Entries supplied:

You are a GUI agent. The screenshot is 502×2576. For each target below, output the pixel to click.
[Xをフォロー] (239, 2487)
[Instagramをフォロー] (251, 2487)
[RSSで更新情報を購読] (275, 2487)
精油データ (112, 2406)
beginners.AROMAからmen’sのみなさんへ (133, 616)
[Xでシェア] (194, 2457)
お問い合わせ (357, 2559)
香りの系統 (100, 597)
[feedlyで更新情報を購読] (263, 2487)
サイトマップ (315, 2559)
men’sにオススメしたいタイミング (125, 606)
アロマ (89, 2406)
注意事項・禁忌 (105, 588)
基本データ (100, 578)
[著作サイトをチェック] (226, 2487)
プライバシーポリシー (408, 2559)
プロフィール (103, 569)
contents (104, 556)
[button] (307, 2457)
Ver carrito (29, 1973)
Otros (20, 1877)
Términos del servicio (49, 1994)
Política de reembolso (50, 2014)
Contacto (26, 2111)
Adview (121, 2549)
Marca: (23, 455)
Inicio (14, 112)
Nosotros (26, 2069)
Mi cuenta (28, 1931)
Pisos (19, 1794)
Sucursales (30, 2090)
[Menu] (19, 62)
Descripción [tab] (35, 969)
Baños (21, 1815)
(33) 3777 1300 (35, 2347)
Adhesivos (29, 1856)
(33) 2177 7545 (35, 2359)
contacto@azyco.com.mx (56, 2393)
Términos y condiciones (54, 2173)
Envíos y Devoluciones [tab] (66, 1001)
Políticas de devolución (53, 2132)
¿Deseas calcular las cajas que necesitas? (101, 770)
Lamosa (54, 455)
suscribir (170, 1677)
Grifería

Problem: Please reproduce all of the records exactly as they stand.

Response for this exercise:
You are a GUI agent. The screenshot is 502×2576. For each target below, output the pixel to click.
[Xをフォロー] (239, 2487)
[Instagramをフォロー] (251, 2487)
[RSSで更新情報を購読] (275, 2487)
精油データ (112, 2406)
beginners.AROMAからmen’sのみなさんへ (133, 616)
[Xでシェア] (194, 2457)
お問い合わせ (357, 2559)
香りの系統 (100, 597)
[feedlyで更新情報を購読] (263, 2487)
サイトマップ (315, 2559)
men’sにオススメしたいタイミング (125, 606)
アロマ (89, 2406)
注意事項・禁忌 (105, 588)
基本データ (100, 578)
[著作サイトをチェック] (226, 2487)
プライバシーポリシー (408, 2559)
プロフィール (103, 569)
contents (104, 556)
[button] (307, 2457)
Ver carrito (29, 1973)
Otros (20, 1877)
Términos del servicio (49, 1994)
Política de reembolso (50, 2014)
Contacto (26, 2111)
Adview (121, 2549)
Marca: (23, 455)
Inicio (14, 112)
Nosotros (26, 2069)
Mi cuenta (28, 1931)
Pisos (19, 1794)
Sucursales (30, 2090)
[Menu] (19, 62)
Descripción [tab] (35, 969)
Baños (21, 1815)
(33) 3777 1300 (35, 2347)
Adhesivos (29, 1856)
(33) 2177 7545 (35, 2359)
contacto@azyco.com.mx (56, 2393)
Términos y condiciones (54, 2173)
Envíos y Devoluciones [tab] (66, 1001)
Políticas de devolución (53, 2132)
¿Deseas calcular las cajas que necesitas? (101, 770)
Lamosa (54, 455)
suscribir (170, 1677)
Grifería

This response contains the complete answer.